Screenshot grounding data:
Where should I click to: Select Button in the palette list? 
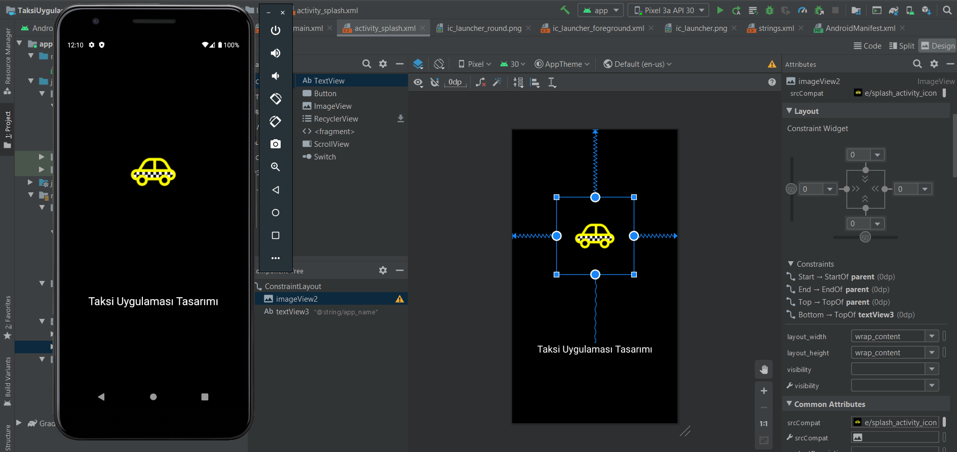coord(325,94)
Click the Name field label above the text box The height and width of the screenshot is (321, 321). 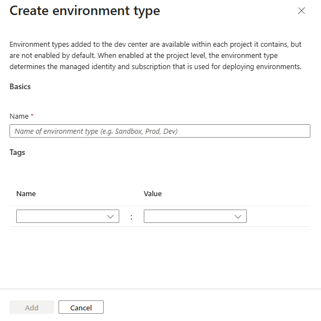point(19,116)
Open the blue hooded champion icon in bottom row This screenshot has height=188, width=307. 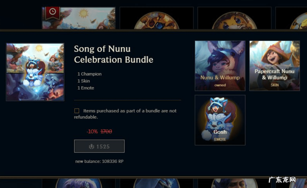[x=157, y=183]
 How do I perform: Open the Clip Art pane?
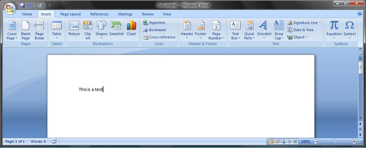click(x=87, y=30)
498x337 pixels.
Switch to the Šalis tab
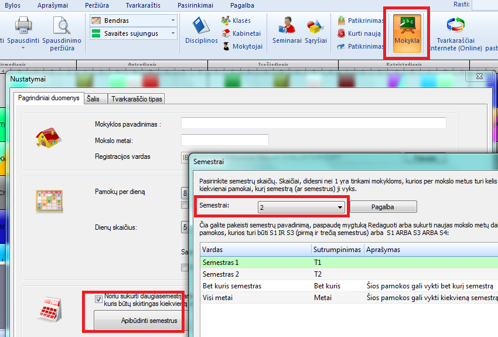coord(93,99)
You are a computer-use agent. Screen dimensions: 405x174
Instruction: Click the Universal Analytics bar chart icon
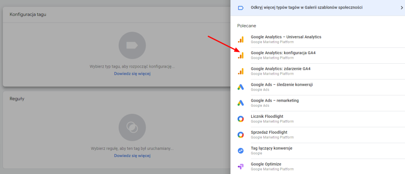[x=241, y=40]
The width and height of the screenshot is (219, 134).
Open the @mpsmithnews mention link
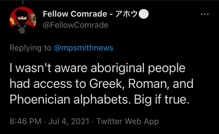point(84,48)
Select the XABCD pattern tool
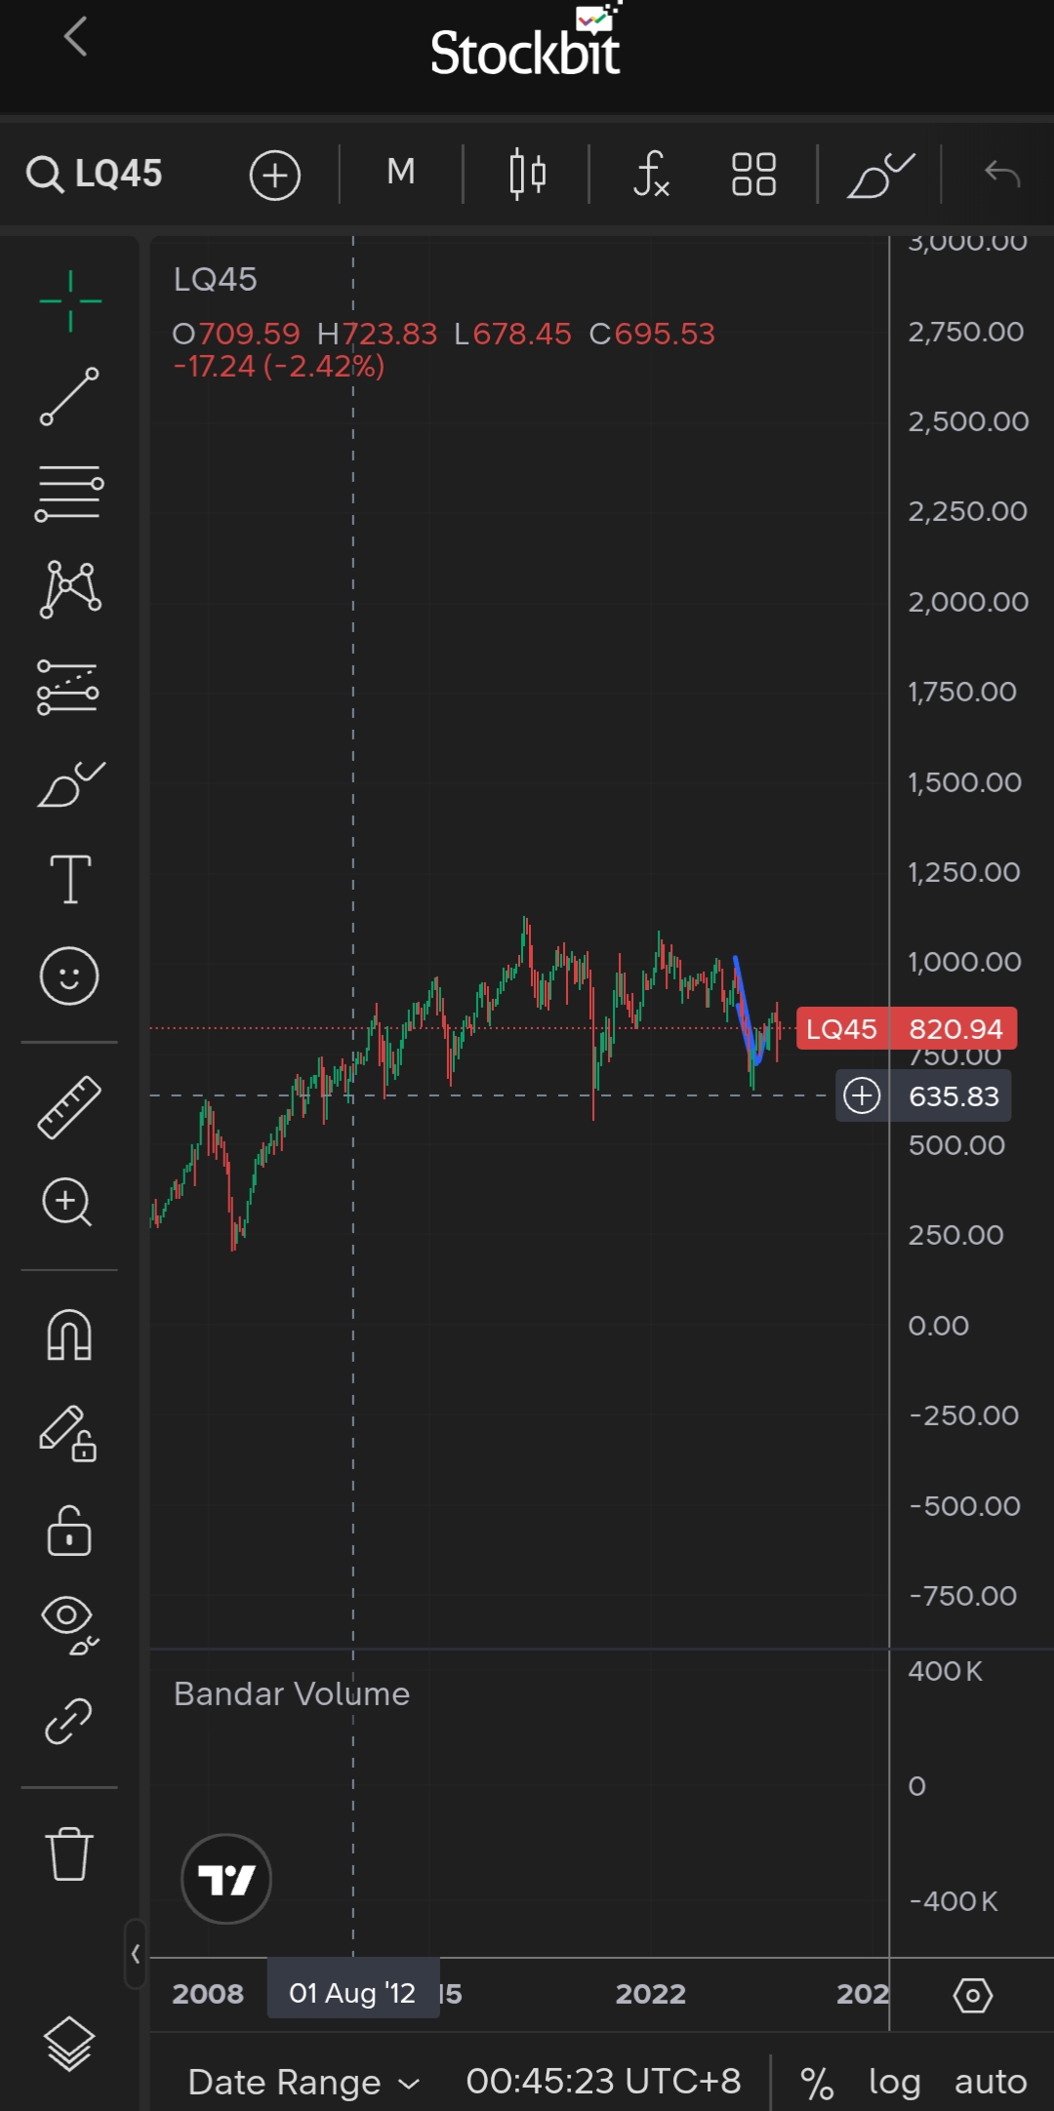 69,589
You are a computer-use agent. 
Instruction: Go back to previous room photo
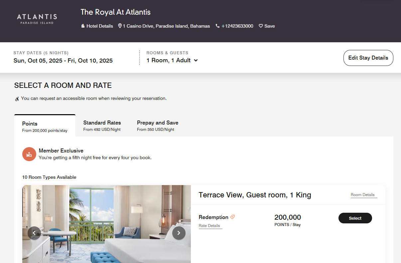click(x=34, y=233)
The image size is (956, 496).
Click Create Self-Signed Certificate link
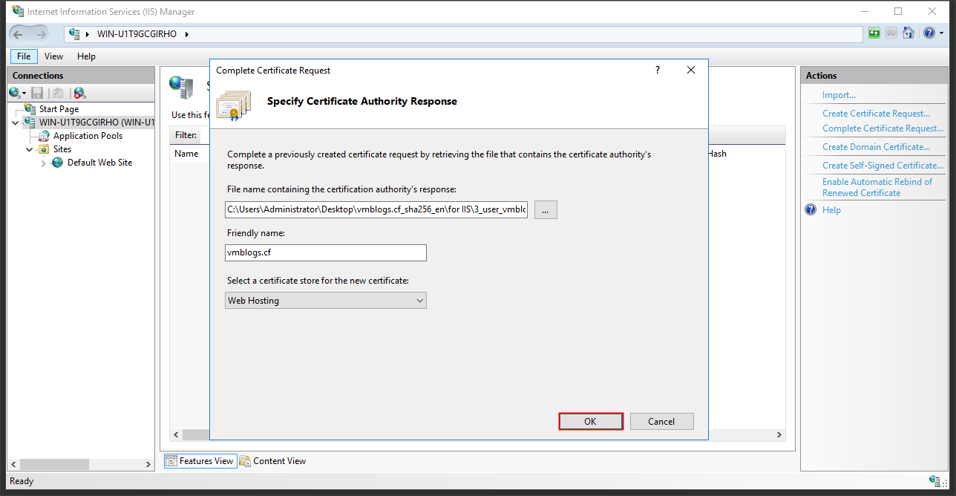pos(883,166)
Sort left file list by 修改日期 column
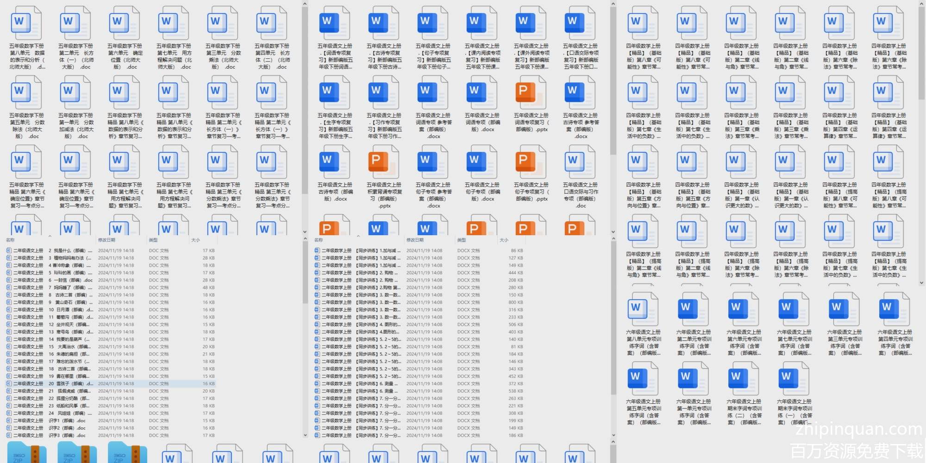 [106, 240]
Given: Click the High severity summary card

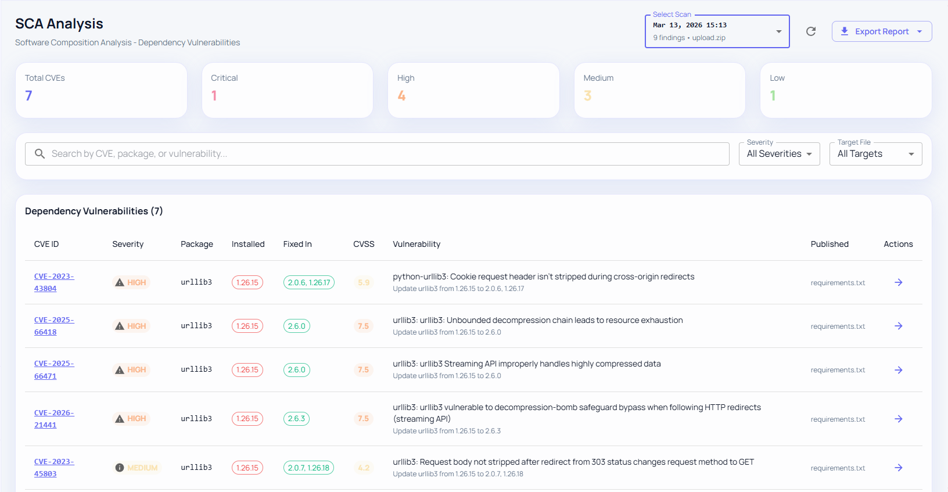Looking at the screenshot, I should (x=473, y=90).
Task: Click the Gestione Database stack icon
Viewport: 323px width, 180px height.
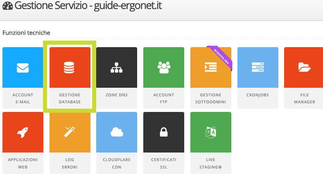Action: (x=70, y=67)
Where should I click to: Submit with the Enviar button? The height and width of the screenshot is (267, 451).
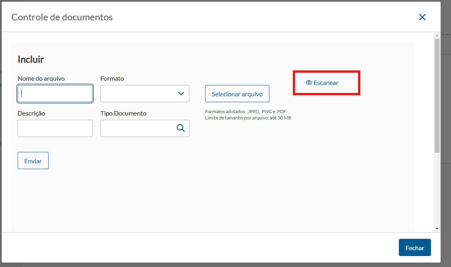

## How to complete this task
Identify every line above with the string "computer" in it. Copy those lines.

## Task solution
You are a computer-use agent. Screen dimensions: 405x174
You are a computer-use agent. 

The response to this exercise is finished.